Any other attributes can be added to the rule, and will appear in the ``rule_spec`` as attributes of the ``Rule`` object. In YAML, a minimal rule
looks like this:

.. code-block:: yaml

    input_patterns: [".*"]
    cmor_variable: tas
    pipelines: [My Pipeline]


:py:class:`~pycmor.pipeline.Pipeline` Class
---------------------------------------------

The :py:class:`~pycmor.pipeline.Pipeline` class is a collection of actions that can be applied to a set of files. It should have a
``name`` attribute that describes the pipeline. If not given during construction, a random one is generated. The actions are stored in a list, and
are applied in order. There are a few ways to construct a pipeline. You can either create one from a list of actions (also called steps)::

    >>> pipeline = pycmor.pipeline.Pipeline([action1, action2], name="My Pipeline")
    >>> # Or use the class method:
    >>> pl = Pipeline.from_list([action1, action2], name="My Pipeline")

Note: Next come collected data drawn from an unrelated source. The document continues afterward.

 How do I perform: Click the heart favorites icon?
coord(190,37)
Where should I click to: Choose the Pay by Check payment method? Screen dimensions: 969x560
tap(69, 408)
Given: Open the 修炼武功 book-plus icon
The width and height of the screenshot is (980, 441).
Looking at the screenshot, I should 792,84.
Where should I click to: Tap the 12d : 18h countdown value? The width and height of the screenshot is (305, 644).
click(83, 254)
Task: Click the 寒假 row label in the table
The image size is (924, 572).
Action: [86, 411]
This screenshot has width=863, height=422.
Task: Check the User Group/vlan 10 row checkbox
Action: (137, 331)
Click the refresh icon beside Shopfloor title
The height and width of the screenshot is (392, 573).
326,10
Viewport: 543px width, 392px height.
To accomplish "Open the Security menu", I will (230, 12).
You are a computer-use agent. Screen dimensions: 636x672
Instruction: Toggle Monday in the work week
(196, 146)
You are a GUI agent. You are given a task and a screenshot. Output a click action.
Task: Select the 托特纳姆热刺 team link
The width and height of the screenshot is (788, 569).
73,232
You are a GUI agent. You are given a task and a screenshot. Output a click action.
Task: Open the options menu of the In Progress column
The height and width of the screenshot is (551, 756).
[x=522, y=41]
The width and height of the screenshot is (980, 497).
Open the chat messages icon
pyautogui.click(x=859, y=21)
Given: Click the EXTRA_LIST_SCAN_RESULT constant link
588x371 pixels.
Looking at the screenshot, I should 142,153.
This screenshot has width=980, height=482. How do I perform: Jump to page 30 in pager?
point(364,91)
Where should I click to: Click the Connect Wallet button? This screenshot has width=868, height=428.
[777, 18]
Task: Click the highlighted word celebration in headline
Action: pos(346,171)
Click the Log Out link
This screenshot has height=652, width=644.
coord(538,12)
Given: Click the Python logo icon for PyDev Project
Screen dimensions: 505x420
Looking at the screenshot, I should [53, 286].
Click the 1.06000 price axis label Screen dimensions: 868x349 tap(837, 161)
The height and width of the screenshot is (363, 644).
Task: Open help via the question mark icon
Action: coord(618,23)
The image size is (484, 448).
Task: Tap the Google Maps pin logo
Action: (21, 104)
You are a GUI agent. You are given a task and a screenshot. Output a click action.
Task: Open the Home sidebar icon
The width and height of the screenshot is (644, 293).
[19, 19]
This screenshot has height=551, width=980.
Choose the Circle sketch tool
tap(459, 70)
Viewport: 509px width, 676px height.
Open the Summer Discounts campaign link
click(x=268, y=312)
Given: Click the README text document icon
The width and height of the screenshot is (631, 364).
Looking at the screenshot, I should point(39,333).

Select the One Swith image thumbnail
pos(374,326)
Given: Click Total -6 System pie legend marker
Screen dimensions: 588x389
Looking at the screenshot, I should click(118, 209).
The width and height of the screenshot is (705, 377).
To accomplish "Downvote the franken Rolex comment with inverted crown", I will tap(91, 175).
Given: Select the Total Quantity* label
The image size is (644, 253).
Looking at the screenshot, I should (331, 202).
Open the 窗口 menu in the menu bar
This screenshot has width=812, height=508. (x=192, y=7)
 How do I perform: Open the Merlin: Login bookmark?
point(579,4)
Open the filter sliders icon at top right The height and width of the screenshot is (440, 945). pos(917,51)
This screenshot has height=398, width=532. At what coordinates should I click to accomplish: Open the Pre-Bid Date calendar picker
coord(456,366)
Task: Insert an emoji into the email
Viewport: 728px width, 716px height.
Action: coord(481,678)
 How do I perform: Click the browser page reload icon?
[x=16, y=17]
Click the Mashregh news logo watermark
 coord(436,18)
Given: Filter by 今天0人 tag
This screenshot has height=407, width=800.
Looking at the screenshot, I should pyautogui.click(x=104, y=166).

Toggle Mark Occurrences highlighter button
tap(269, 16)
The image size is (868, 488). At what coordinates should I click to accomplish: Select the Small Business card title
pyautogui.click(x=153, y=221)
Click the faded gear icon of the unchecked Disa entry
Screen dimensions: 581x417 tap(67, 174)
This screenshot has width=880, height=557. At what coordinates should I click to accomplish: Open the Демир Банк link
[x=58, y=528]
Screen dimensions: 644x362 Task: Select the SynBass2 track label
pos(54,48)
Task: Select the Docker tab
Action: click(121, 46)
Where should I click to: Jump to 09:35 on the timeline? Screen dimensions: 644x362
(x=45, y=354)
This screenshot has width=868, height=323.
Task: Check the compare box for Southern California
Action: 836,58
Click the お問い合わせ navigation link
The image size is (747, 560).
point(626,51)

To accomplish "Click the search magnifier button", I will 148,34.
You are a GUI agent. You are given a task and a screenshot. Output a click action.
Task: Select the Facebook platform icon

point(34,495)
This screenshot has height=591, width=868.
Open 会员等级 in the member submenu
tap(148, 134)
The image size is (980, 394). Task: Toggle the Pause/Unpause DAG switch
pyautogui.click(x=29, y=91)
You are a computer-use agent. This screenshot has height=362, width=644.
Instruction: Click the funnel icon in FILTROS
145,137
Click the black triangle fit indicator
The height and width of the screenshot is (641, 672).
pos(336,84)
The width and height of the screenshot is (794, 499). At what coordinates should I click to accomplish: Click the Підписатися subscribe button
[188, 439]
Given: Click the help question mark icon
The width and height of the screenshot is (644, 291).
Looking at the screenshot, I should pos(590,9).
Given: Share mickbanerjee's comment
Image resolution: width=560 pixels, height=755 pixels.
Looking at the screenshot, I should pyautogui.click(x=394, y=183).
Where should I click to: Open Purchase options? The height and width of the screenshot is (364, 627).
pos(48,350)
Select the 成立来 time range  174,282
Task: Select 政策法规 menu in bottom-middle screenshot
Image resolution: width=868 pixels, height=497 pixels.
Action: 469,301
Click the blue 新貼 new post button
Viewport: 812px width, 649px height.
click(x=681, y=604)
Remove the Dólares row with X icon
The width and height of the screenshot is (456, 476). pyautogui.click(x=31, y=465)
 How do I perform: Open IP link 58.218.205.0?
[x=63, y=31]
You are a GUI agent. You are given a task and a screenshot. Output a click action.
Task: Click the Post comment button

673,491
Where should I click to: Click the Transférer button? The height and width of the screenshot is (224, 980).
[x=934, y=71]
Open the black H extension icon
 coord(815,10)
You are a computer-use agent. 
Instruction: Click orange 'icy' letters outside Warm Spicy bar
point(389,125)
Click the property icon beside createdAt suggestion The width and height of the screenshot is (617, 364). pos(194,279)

where ``action1`` and ``action2`` are functions that follow the pipeline step protocol. See :ref:`the guide on building actions <building-actions-for-pipelines>`
for more information.

Another way to build actions is from a list of qualified names of functions. A class method is provided to do this easily::

    >>> my_pipeline = Pipeline.from_qualnames(["my_module.my_action1", "my_module.my_action2"], name="My Pipeline")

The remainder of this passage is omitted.